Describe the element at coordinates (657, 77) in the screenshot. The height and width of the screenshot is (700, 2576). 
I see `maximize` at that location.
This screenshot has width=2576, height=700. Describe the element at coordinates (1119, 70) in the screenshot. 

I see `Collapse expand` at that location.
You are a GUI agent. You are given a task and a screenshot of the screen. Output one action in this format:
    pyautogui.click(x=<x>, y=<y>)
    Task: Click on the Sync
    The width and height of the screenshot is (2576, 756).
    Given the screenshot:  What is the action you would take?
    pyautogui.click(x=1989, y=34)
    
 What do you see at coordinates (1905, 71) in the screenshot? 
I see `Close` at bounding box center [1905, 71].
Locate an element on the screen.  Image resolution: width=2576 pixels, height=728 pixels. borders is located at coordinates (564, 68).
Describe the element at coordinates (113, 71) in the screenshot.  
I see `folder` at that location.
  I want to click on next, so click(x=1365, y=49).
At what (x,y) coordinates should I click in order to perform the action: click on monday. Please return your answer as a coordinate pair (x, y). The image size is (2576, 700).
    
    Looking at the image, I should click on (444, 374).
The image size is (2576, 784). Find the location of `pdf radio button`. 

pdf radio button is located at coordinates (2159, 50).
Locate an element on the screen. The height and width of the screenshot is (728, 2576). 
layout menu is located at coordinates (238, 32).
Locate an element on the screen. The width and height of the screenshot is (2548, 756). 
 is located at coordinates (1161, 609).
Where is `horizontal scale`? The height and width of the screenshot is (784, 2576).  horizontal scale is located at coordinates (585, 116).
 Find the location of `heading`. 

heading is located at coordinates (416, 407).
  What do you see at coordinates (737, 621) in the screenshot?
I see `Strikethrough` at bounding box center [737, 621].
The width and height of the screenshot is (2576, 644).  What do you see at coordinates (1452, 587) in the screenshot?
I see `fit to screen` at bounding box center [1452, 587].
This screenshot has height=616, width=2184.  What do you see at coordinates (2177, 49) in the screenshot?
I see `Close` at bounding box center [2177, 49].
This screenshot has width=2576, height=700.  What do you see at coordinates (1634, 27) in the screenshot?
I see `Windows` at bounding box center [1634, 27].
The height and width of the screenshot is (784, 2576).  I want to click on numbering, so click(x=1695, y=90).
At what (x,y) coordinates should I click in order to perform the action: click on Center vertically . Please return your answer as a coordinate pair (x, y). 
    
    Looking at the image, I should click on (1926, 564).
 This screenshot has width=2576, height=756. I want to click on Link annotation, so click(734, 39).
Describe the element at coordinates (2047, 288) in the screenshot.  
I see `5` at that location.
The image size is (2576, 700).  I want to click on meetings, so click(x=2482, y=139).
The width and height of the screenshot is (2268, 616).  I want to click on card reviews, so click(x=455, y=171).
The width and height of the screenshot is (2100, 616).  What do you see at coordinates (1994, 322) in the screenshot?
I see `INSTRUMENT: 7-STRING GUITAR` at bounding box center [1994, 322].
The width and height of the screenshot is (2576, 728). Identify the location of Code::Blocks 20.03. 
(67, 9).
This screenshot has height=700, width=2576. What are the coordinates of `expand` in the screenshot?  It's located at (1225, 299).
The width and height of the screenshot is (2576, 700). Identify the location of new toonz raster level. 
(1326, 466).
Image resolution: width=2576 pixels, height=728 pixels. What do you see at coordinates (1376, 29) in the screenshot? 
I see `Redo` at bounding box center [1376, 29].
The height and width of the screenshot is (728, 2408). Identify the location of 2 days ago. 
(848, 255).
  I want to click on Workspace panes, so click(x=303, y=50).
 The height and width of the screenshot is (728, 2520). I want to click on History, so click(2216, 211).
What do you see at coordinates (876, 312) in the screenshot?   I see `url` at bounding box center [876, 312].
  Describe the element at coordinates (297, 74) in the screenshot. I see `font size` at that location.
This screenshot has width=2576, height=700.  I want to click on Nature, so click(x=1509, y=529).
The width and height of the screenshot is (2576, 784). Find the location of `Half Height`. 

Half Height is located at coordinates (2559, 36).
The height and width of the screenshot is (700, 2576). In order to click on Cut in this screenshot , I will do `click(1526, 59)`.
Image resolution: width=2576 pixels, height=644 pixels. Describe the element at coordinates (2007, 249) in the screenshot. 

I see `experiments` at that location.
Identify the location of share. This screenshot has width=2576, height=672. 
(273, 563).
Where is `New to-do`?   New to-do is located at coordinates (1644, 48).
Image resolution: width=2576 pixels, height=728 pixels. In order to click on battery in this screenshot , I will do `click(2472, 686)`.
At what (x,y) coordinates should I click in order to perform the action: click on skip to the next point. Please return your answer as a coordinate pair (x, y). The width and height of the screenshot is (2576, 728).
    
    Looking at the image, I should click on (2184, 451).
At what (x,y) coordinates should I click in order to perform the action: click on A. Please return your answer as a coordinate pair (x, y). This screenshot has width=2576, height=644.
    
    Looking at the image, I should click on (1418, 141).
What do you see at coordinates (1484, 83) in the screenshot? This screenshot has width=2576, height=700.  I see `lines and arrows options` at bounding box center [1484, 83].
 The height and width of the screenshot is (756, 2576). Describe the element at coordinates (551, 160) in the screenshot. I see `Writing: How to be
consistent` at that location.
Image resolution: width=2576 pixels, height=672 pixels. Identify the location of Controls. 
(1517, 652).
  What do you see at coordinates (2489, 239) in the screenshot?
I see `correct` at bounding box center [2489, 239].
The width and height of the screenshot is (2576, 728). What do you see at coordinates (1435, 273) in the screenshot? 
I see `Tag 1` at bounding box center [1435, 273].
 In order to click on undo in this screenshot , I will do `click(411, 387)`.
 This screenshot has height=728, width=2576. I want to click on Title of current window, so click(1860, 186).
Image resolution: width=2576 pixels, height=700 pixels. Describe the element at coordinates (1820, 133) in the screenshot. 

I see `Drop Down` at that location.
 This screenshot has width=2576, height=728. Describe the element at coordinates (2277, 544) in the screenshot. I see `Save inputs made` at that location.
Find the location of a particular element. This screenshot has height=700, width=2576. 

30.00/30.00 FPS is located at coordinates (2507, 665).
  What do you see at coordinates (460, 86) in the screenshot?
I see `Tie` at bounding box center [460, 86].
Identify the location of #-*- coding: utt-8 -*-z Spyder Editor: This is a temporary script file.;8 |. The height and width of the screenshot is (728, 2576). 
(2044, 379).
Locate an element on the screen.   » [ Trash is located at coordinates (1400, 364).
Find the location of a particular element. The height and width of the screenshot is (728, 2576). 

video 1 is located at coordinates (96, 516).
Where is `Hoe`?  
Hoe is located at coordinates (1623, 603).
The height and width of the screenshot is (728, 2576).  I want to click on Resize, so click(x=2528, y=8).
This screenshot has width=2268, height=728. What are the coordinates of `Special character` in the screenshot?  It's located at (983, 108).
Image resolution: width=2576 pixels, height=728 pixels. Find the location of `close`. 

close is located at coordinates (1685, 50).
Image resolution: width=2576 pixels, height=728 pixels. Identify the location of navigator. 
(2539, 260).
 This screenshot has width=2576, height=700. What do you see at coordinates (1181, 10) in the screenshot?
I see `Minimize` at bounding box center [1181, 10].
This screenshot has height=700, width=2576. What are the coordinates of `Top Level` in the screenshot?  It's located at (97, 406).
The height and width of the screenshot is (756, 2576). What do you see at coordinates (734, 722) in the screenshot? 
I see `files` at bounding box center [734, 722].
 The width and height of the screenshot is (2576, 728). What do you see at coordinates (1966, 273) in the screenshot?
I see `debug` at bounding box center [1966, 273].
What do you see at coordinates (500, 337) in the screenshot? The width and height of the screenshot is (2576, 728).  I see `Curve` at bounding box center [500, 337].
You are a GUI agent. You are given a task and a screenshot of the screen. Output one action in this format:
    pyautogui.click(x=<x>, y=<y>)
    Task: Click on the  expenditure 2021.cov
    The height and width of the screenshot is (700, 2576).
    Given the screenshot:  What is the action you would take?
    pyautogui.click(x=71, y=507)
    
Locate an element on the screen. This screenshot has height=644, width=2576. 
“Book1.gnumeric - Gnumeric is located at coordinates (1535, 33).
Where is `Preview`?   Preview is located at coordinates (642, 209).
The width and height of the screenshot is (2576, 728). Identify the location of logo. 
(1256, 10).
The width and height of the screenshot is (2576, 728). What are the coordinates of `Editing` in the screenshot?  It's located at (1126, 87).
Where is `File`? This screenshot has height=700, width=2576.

**Task to complete:** Give the lines from the start of the records through the line that contains "Looking at the image, I should click on (444, 374)." as a numbered list, leaving out blank lines.

**Answer to this problem:**
1. Describe the element at coordinates (657, 77) in the screenshot. The height and width of the screenshot is (700, 2576). 
2. I see `maximize` at that location.
3. This screenshot has width=2576, height=700. Describe the element at coordinates (1119, 70) in the screenshot. 
4. I see `Collapse expand` at that location.
5. You are a GUI agent. You are given a task and a screenshot of the screen. Output one action in this format:
6.     pyautogui.click(x=<x>, y=<y>)
7.     Task: Click on the Sync
8.     The width and height of the screenshot is (2576, 756).
9.     Given the screenshot:  What is the action you would take?
10.     pyautogui.click(x=1989, y=34)
11.  What do you see at coordinates (1905, 71) in the screenshot? 
12. I see `Close` at bounding box center [1905, 71].
13. Locate an element on the screen.  Image resolution: width=2576 pixels, height=728 pixels. borders is located at coordinates (564, 68).
14. Describe the element at coordinates (113, 71) in the screenshot.  
15. I see `folder` at that location.
16.   I want to click on next, so click(x=1365, y=49).
17. At what (x,y) coordinates should I click in order to perform the action: click on monday. Please return your answer as a coordinate pair (x, y). The image size is (2576, 700).
18.     Looking at the image, I should click on (444, 374).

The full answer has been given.